● Page excerpt:
◇ ◇ ◇

# Wild camping places UK



## Scotjimland (May 23, 2005)

Forgive me if this has been posted previously

http://rutgerbooy.nl/Wildcamping.htm#Wild Camping in Great-Britain


----------



## 92859 (May 1, 2005)

Greetings,

Not seen this one before Jim, loads of prospective parking spots, think I will print this off and carry it in the van for next years cruising.


----------



## 97051 (Dec 27, 2005)

Yes thats a good link , Jim , i've put it in me fav's , taaaaaaaaa


----------



## Telbell (May 1, 2005)

Thanks Jim- tho I THINK it's been posted before


----------



## clodhopper2006 (Aug 13, 2006)

Wallace Memorial was in our local paper recently when it was raided by police investigating allegations of 'dogging' activities taking place at night.


----------



## Malc (May 9, 2005)

To add to the last comment, the places listed in the UK should at least be checked prior to use. In the area I live, the listing are for places I personally would not use, ever for various reasons!
The list is compliled from various sources, some visited by the lister and some gathered by going to each and every site that lists wildcamping places. Common spelling and discription mistakes are copied and some of the entries are obviously years out of date.

◇ ◇ ◇

● Provided data:
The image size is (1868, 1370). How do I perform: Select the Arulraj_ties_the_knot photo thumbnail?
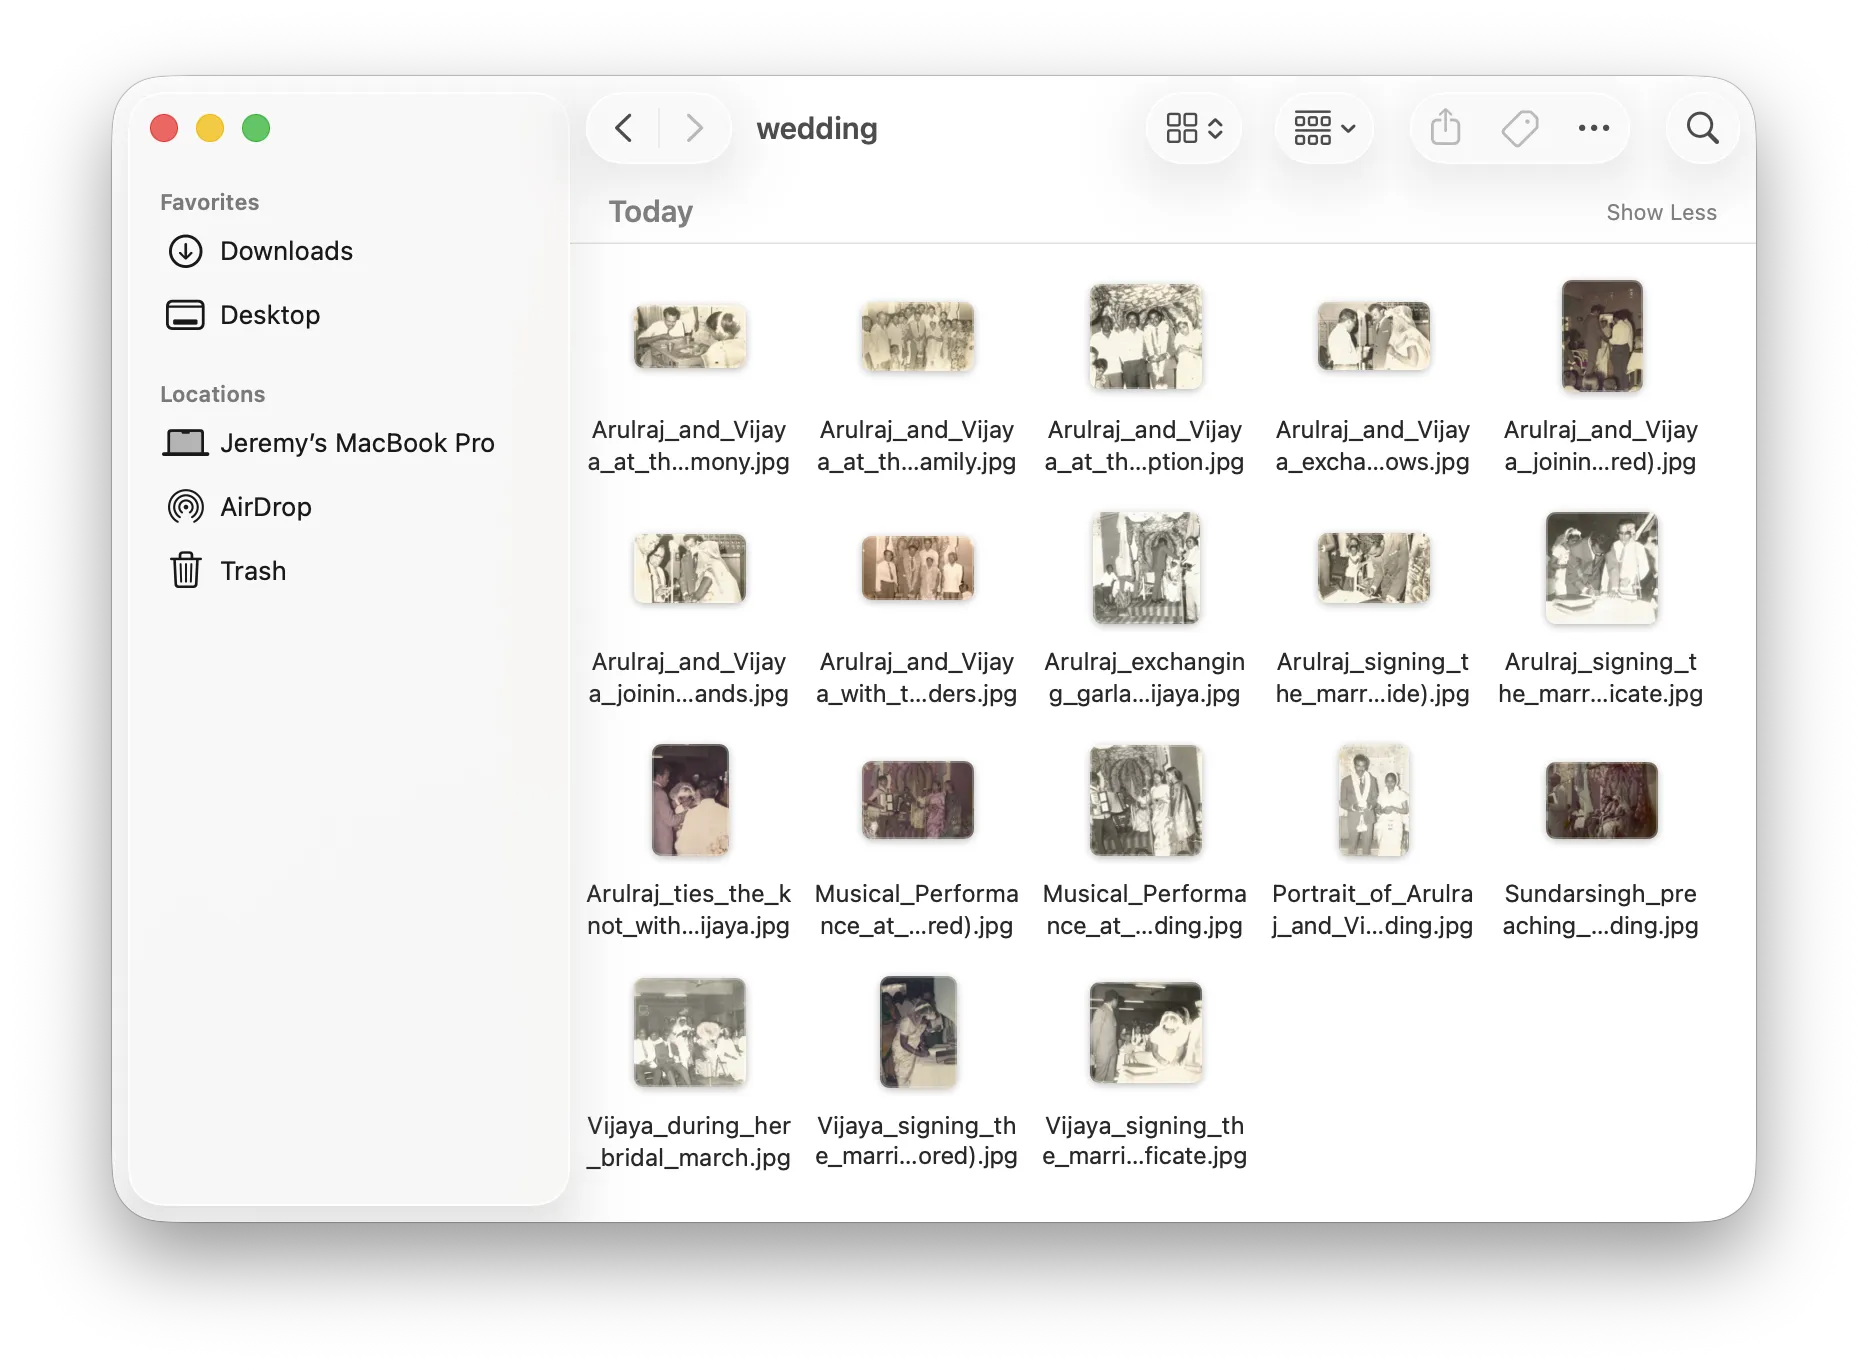(x=689, y=800)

◇ ◇ ◇

● Brief 1:
Answer these questions about the wild camping forum thread.
(a) What does the poster 92859 plan to do with the list of parking spots?
(b) Why was the Wallace Memorial in a local paper, according to clodhopper2006?
(c) According to Malc, how was the list compiled?
● Brief 2: Continue the wild camping forum thread from its final post.
The data plays no part in what is asked here.

● Response 1:
(a) Print it off and carry it in the van for next year's cruising.
(b) It was raided by police investigating allegations of 'dogging' activities taking place at night.
(c) It was compiled from various sources, some visited by the lister and some gathered by going to each and every site that lists wildcamping places.

● Response 2:
Some are dirty, filthy off road lay-bys and small pieces of by-passed road used for numerous nocturnal activities not related to motorhoming and at the very least, flytipping. Beware, if you use these places, check and check again before use.
Malc :lol: :lol:


----------



## Scotjimland (May 23, 2005)

Good advice Malc but the site has a warning to that effect on the home page:



> A word of warning: This list contains mainly other people's info, therefore I cannot guarantee if these places are OK to stay. So please be careful when selecting a spot from this list. It is quite possible that parking lots have been closed; roads have been moved and luxury villa's built on that unique wild camping spot. But I really would like to hear from anyone who has corrections


----------



## sprokit (May 1, 2005)

*wild camping spots*

We have just come back from 3 nights away and one of the sites mentioned in this guide suited us fine - the one at the end of the causeway over to Holy Island (Lindisfarne). Only a small parking area but sheltered (and as a warning to others we watched a family being rescued by the coastguard/rnl who had started the crossing well past the safety time .....).....................then this morning we found one of the nature reserves half way along the "main road ", between the causeway and Lindisfarne which would seem to make a good overnight stop (a German van had spent the night there last night). No signs saying no overnighting (just "no camping" on the reserve)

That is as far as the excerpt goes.